CDC's Updated CDC/CFS Website: 21 July 2010 - CYA Plan for their desperate cover-up!

[leelaplay]

oh my gosh tina

I'm laughing out loud at this (or am I crying)

your next career may be in comedy - black humour - your insight is brilliant

I want to publish this for the general public it's so good, but unfortunately, only people informed about ME/CFS & its history would get all the fine nuances

brava

 

[Otis]

Website HIstory

archive.org takes snapshots of websites.

I've used it before for my old company and found it to be accurate. I don't know if it captures every page for something as large as the CDC site, but with the exception of things like video files I would imagine so.

Access is slow. This stuff may be on long-term storage archives such as tape or DVD 'jukeboxed' and may just take time to make accessible (pull it back to a hard disk). Here's a link to the CDC history. The most recent snapshots are dated Oct 19, 2009 & Oct 27, 2009. They go back to 1996.

You'll have to navigate to the CFS pages manually, using the web pages - the search box will take you to the current site.

Perhaps we can get a voluntary CDC web site historian, :Retro smile: so can we document this shuck and jive.

OK, I'm finally getting cfs web pages but I'm too lazy to change the above... To get to the Oct 27, 2009 cfs page click here.

The site format has changed so it's hard do a quick comparison but both the archived and current sites have revision dates at the bottom of the page.

 

[usedtobeperkytina]

I know I posted an excerpt on here from the CDC site about depression being different condition. I can't find it now. But it was a long thread and it was about whether to use CCC or other criteria.

Tina

 

[usedtobeperkytina]

From a standpoint of CYA, this change to website is good for them. Hopefully, people will forget that their CFS is the name of the illness that they studied in Incline Village, because that is the name they gave it. A few now-retired researchers had to be sacrificed, all for the greater good.

Now, to complete, they need to do a study where they find XMRV, doesn't matter what cohort. And, then they announce the discovery of a new disease which has likely been misdiagnosed as other illnesses for decades. Then, pressure journals to not publish studies that have XMRV with CFS in the title, like Science tried to do. Point out, that this new illness is the XMRV illness, CFS, by definition, can not be someone with this other illness.

Tina

 

[Mya Symons]

Interesting. I was diagnosed by a rhuematologist who supposedly new a lot about CFS, ME and fibro. He told me that I did have CFS, but I definately did not have ME. He said that ME was neurological. At the time, I did not know what any of it was so I did not ask him what the difference was. I had an MRI that was normal. Perhaps he was trying to say that those with ME have lesions on their brain that show up on an MRI and those with CFS don't.

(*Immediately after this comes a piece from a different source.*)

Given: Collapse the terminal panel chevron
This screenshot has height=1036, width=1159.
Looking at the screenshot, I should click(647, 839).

I think all of us who haven't gotten the XMRV test should probably get it as soon as possible--As soon as the serology test is ready or they will be telling all of us who haven't got it that we have the psychological disease CFS not the real ME.

The doctor I saw was suppossed to be one of the most highly regarded experts on both FMS and CFS. I am wondering now if he would be involved with any of the CDC definitions. (I vaguely remember him talking about the abscence of lesions in the sense that it could not be ME without them).

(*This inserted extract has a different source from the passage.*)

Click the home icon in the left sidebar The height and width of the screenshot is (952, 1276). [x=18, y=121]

It was six years after my worst symptoms when I was finally diagnosed. I also have a question on whether these brain lesions can come and go. Perhaps some people who have better immune systems than others or due to better heridity can heal themselves or possibly some people with XMRV don't get them at all? I go through periods where I have balance problems and my head is in that "cotton" fog and then I go through periods where I feel almost completely normal. Does anyone know a good place to start reading about the brain lesions caused by ME? Don't people who have lesions on their brain that show up on an MRI and who have neurological problems usually get diagnosed with MS or atypical MS?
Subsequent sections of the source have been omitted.